The Finance Minister Who Never Grew Up

It was a strange finance minister who this week took the Knesset rostrum: a cynical, biting Beiga Shohat evidently bent on heading off trouble before it started. But instead of explaining Saturday night's drama, he took to lashing out at his Likud critics. The minister of finance invoked the government's right to break into the agenda, utilizing the rostrum to deliver an unfair attack. His victims, as he was well aware, were precluded from fighting back due to the debate on his announcement being adjourned until next week. And he resorted to personal invective instead of sticking to the point.

Humiliating one's critics is not a substitute for presenting a convincing argument. In a serious discussion, one does not produce off-the-cuff excuses for slashing the budget just a week after getting it approved, by claiming that the economy under the Likud government, supported by Dan Tikhon and Ariel Weinstein, had had worse things to suffer. Criticism levelled at the budget deficit cannot be brushed off by quoting inflation figures dating from the 'eighties. It is the traditional refuge of those currently in office to eschew reality and avoid dealing with control blunders in budget execution and defective situation assessments. Only in talking to laymen can one cite a low rise in the index as making up for the dangers of the swelling deficit in the balance of payments.

There is also a degree of humbug in this drawing of irrelevant comparisons with historic inflation. In this country, the cost of living increment will invariably prevent mass impoverishment. Meanwhile, Shohat's economic methods have reduced more souls to below the poverty line than did Eridor's or Modai's. And while Shohat was able to boast that under his tutelage one does not hear of mortgage-takers staggering under the steeply rising burden, he failed to explain the political logic behind his agreeing to breach the relative quiet by the proposed axing of the housing ministry's budget.

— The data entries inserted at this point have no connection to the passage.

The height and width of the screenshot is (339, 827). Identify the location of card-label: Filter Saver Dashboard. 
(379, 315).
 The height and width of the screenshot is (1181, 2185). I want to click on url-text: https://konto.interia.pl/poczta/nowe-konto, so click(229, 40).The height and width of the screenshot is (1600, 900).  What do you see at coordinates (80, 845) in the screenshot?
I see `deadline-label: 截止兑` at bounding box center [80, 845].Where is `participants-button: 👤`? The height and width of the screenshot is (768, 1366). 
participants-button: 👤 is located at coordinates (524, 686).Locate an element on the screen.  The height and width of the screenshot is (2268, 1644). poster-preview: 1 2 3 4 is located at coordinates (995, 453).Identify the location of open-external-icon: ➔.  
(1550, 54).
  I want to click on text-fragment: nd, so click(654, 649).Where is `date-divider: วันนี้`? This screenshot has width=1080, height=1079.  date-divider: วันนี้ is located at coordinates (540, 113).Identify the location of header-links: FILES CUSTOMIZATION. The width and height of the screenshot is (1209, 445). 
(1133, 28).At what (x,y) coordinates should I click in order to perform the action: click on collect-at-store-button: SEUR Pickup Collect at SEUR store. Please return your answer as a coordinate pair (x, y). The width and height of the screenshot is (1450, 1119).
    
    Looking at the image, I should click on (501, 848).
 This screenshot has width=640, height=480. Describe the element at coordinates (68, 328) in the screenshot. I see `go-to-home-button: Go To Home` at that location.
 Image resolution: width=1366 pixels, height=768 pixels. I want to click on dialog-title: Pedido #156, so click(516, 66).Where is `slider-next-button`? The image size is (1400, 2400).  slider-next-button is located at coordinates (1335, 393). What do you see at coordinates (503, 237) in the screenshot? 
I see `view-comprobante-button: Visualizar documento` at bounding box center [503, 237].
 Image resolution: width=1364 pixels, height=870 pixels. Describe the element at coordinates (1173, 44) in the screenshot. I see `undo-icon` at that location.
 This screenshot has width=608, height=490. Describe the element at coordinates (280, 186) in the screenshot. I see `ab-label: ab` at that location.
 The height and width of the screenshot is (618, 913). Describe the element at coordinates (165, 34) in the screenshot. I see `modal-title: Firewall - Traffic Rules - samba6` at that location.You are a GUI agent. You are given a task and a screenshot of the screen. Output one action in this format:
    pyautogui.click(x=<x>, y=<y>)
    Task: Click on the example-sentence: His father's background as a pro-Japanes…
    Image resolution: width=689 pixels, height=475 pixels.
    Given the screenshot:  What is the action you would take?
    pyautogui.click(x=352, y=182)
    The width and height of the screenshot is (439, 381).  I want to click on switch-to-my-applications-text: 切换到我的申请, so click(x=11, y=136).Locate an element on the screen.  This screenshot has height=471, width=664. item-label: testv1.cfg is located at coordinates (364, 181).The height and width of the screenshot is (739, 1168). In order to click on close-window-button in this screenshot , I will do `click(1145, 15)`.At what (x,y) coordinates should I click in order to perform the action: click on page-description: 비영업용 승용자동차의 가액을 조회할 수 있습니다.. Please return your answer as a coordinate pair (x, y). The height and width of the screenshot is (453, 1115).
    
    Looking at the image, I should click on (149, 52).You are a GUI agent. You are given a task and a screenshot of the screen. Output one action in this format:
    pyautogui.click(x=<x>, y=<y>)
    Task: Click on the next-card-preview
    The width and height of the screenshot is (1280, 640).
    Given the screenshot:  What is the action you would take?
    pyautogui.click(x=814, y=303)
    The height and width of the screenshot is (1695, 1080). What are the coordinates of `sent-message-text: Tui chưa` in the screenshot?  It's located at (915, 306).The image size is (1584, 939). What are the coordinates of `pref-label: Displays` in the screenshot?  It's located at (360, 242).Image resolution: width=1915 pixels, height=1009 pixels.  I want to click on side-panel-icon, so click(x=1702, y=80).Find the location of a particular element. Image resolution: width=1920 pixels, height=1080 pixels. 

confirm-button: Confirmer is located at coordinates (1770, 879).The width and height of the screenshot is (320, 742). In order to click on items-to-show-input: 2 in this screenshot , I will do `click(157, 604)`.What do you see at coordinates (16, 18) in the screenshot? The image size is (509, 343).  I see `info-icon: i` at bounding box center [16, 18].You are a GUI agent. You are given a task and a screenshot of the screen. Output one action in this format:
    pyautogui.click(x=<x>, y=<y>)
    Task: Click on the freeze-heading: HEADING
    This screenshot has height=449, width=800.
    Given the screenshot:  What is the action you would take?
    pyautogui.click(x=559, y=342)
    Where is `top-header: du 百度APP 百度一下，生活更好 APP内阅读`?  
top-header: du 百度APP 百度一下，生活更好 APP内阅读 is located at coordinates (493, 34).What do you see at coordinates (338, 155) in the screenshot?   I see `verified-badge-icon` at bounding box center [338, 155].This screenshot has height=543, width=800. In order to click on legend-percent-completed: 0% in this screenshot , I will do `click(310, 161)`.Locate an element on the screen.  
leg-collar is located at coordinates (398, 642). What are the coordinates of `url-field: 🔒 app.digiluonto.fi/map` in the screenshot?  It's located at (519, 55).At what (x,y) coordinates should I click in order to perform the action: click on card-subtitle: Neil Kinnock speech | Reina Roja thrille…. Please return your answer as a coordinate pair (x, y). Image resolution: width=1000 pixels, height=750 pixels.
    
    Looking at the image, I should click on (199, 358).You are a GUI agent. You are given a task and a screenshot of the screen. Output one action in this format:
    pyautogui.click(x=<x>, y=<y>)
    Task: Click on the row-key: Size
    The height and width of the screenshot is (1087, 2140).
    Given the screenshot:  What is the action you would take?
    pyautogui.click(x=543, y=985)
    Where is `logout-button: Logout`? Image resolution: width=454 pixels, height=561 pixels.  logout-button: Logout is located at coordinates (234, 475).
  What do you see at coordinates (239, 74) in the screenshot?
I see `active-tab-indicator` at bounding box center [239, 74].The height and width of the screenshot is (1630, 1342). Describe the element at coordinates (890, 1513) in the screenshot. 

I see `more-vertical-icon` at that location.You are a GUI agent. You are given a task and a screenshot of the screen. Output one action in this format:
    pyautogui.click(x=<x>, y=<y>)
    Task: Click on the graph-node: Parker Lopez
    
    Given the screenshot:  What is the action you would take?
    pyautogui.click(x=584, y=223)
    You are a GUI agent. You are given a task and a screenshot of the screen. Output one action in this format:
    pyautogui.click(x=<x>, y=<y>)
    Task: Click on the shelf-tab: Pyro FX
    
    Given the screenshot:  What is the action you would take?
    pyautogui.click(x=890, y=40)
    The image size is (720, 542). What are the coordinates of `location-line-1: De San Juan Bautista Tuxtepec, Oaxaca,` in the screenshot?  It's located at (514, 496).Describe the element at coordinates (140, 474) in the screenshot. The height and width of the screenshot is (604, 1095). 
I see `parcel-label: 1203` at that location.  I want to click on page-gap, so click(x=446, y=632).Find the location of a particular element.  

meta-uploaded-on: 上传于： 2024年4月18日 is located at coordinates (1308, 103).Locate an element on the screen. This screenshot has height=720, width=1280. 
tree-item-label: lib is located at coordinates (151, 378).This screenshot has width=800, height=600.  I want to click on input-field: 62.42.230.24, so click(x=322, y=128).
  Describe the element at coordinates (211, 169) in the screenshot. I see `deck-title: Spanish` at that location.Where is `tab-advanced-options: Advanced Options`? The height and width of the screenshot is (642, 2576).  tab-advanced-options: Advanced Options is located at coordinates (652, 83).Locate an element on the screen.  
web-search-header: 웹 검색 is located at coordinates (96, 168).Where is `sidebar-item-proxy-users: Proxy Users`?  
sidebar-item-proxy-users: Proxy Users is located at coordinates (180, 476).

So arrogant and overbearing was the performance staged by Beiga in Knesset, one would never know he had had his face slapped with a vote of non-confidence against him at the government's table. He seems not to have had time to digest his new status, after surviving that vote by the skin of his teeth, solely thanks to the prime minister. What Peres was seeking, first of all, was to extricate himself from the mess he had gotten into, on the assumption that there would be only a handful of nay-sayers.

Beiga has not matured in the past year, since the caper whereby he got the government tied up in knots with the stock exchange tax. He is still the same infant that was abducted by the "Fogels" of his ministry, and has still not grasped the fact that not all that glitters in the economist's eye is gold to the politician. In politics, timing is everything. It's like driving - being right is not enough. You also need to be smart.

But Beiga was once more caught behaving like a greenhorn driver. By slashing ministerial budgets behind the backs of the ministers, he attacked the image they had of themselves as a serious team of decision-makers. All this and the increase of gasoline prices too, in an election year yet, and Beiga may be found to have injured the Labour party itself.